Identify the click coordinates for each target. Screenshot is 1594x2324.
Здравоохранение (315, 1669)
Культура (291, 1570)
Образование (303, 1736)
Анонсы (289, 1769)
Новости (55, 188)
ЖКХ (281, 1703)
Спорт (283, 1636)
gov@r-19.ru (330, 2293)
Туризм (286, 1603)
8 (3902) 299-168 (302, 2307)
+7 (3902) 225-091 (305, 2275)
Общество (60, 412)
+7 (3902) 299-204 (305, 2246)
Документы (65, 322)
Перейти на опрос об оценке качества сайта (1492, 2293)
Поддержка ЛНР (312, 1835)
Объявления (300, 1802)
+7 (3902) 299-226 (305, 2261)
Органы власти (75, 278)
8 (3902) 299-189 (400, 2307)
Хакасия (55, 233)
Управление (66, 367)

---

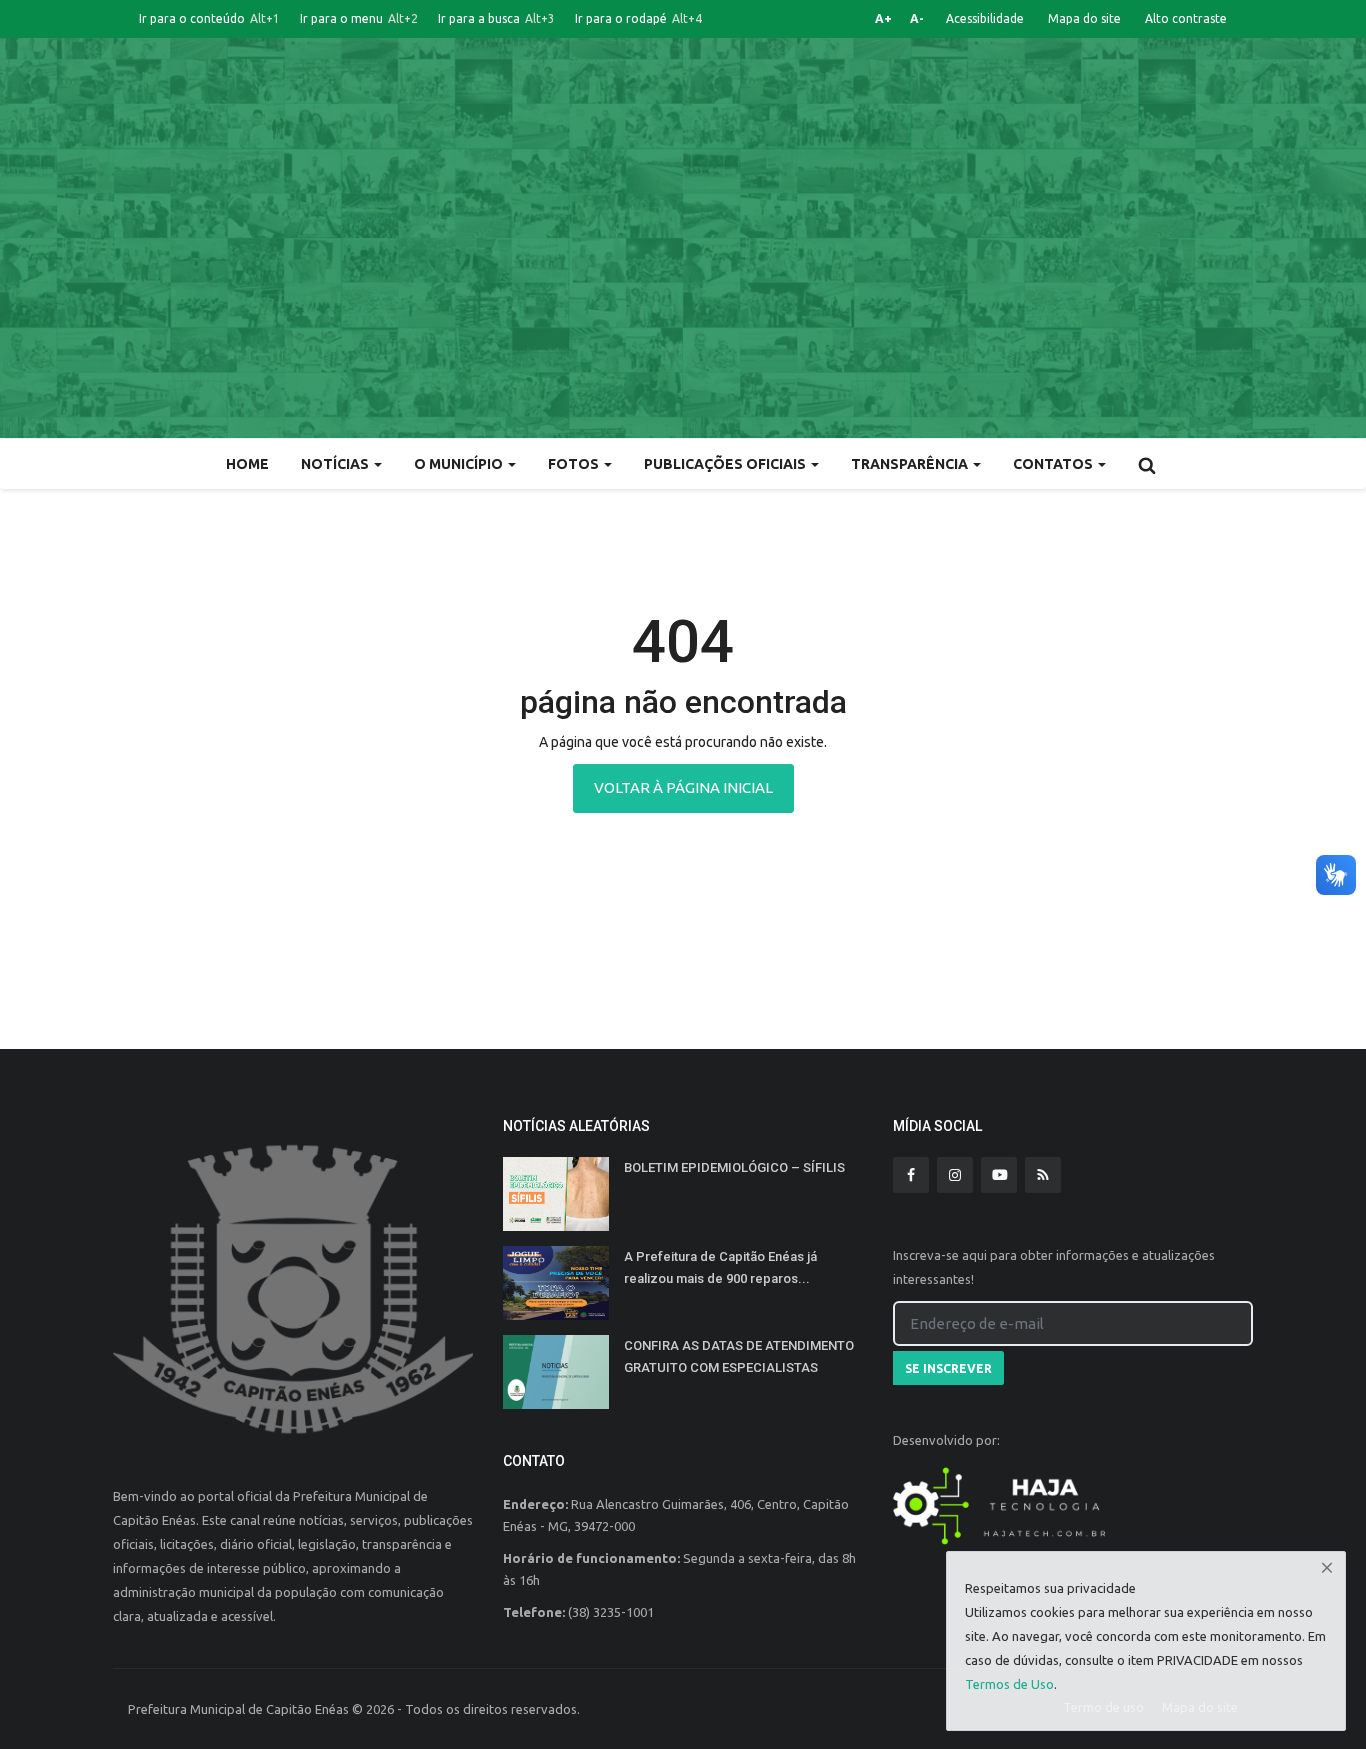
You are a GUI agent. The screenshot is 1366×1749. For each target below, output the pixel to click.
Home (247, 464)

==

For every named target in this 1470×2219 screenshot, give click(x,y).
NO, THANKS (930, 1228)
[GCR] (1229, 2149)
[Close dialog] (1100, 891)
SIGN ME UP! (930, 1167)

## Your objective
Every line that holds the word "each" should be copied from the records above.

## Exercise result
Identify the click coordinates for each target. Screenshot is 1594x2324.
You are a GUI agent. The screenshot is 1366×1749. For each target below, output the pixel to click.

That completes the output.